Input data:
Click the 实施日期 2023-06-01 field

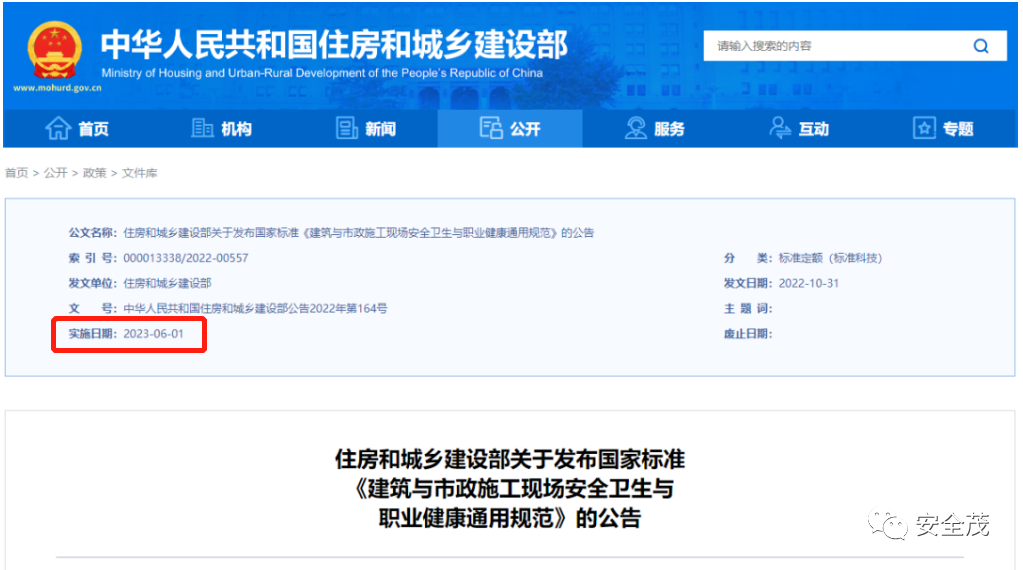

---

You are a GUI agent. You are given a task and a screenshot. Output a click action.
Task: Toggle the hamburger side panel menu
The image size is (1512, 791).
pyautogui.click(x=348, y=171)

Short task:
Edit the part of the entries that opens with the line containing "You are a GUI" and closes with the line containing "pyautogui.click(x=348, y=171)": replace "side panel" with "sidebar", keep everything else the same, and give only those lines.

Solution to this task:
You are a GUI agent. You are given a task and a screenshot. Output a click action.
Task: Toggle the hamburger sidebar menu
The image size is (1512, 791).
pyautogui.click(x=348, y=171)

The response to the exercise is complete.